甄彩菱的媽媽是法德混血兒,爸爸是香港人;她自己則在巴黎附近的伊夫林長大。談到自己的身世,她說﹕「我爸爸首先在香港法國文化協會學了基本的法語,之後就在1970年代末買了一張飛往法國的單程機票,因為想要深入認識巴黎、博物館、繪畫。他就讀法國美術學院,畢業後繼續留在法國。我父母二人都是畫家。爸爸在蒙馬特(Montmartre)的小丘廣場(Place du Tertre)工作。到目前為止,我去過香港的次數不多,因為我和兩個兄弟三人輪流去。」甄彩菱修讀完文學之後就在愛丁堡和柏林生活及工作。
《東西譚》﹕你最初怎樣接觸到戲劇?
甄﹕我很幸運,很早就與戲劇邂逅,因為媽媽喜歡戲劇,經常會帶我一同欣賞。之後我在高中就開始參與戲劇,當時並沒有特別想將戲劇變成自己的事業,但我非常喜歡大家一同創作出一些事物的感覺。我對導演或表演並不特別感興趣,反而一直都愛好文學。我與戲劇最重要的相遇是Bernard-Marie Koltès的作品。我終於發覺戲劇這種文學藝術可以像小說一樣吸引我。他的作品《夜晚就在森林前方》(La Nuit juste avant les forêts)使我印象深刻,特別是他將不同層次的語言揉合在其中。這一點與我的經歷很相符,因為我既來自巴黎郊區,又同時喜愛法國古典文學的用詞,所以我能寫出類似的東西。
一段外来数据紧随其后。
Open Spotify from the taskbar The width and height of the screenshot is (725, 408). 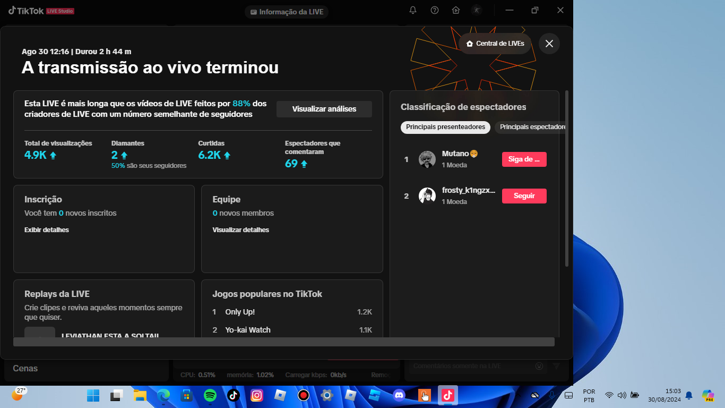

第二個重要時刻是觀看Wajdi Mouawad(現為巴黎Colline劇院的總監)的話劇,特別是他的《約束之血)(Le Sang des Promesses)三部曲。我首先在薩特魯維爾劇院(Sartrouville)觀賞《森林》(Forêts》,然後是《火焰》(Incendies),最後是《海岸》(Littoral)。我喜歡的是他作品裏史詩般的一面,可能是我從他身上看到自己,因為他是黎巴嫩裔,卻在加拿大開展劇作家的生涯,與我一樣是多重身份。
對你來說,有什麼東西只能用戲劇來表達?
戲劇的弔詭之處是,最有分量的表達可能是各種形式的沉默。換成一本書的話,則可能是一片空白,或者我們在字裏行間得知某人物沉默無語,然而這種表達相比舞台上的沉默,性質並不完全相同。當人物甲講完話,但人物乙無言以對時,所帶出的厚重會令我感到著迷;此時觀眾會將自己完全投射到正在等待回應的角色之中。
你是如何開始戲劇寫作?
我當時一心只想做一件事 —— 寫作。我在2013 年去愛丁堡攻讀形體戲劇學位,而一切都是在那裏開始。在英國,尤其是在蘇格蘭,當地會舉辦很多培育劇作家的項目,我亦從中受惠良多。格拉斯哥有一項常規活動,名叫「劇作家漸進訓練」(progressive playright)。參加者每人要寫一篇約要花十分鐘閱讀的文字。到了活動當日的晚上,公眾就會開始投票。他們都非常友善,我們會與他們直接交流。就是在這種機緣之下,他們提議我完成劇本後就搬上舞台。在英語國家的文化裏,他們認為寫作就像任何其他藝術一樣,是一門手藝,必須經過學習來掌握。因此,必須由某處起步,一點一點地積累、精進。但是法國,人們的腦海裏盡是那些橫空出世的天才,例如17歲的蘭波(Rimbaud)。在英國,許多作品都是在酒吧完成,所以很輕鬆。或許現在法國也有類似的地方。
可以告訴我們《漂泊居留所》這部作品的由來嗎?
這部劇的中心主題 ——「home」(家),是我與兩位監製張嘉芸和譚玉婷共同構思出來。Home在法語中可以有不同的翻譯 ——「chez-soi」,可以指有形或無形的家;還有「maison」、「famille」等等。我在裏面改進了一種我之前已經用過的戲劇技巧,就是針對劇作的主題與個人以至一群人面談,從中獲取可以創造出情境的材料。這種技巧更常用於紀錄式戲劇,然而最終的劇本卻是完全虛構;它的目的是在舞台上有非常分別的角色以及原型,用來代表不同的社會階層。我還希望這部劇能與不同層面的觀眾接觸。我特別喜歡為喜劇演員寫作。通常我會問他們想扮演什麼角色,或者他們從未試過什麼角色。
在香港上演作品與在法國有什麼不同?
在法國,我大致知道會面對什麼樣的觀眾;在香港,我不得不依靠劇組的建議來了解本地觀眾的視角。我要不斷從錯誤中改進,因為我要顧及文化環境的變化。香港的戲劇文化之一是會在劇院內使用各種視聽工具(例如影片),他們在這方面可能比法國還擅長。《漂泊居留所》的劇場導演陳冠而就擅長利用這些多媒體來演出。在香港,電影界與戲劇界的關係或許比較融洽自然。
回到歐洲後,你有什麼打算?
我希望能在歐洲上演《漂泊居留所》。我們已經在柏林找到一間有意演出的劇院。但願在法國還可以找到下一間﹗我希望這部劇能在歐洲找到知音的觀眾。另外,我還寫了另一部關於陰謀論現象的作品《La Théorie》,首演地點是安提伯(Antibes),然後十一月再在巴黎上演。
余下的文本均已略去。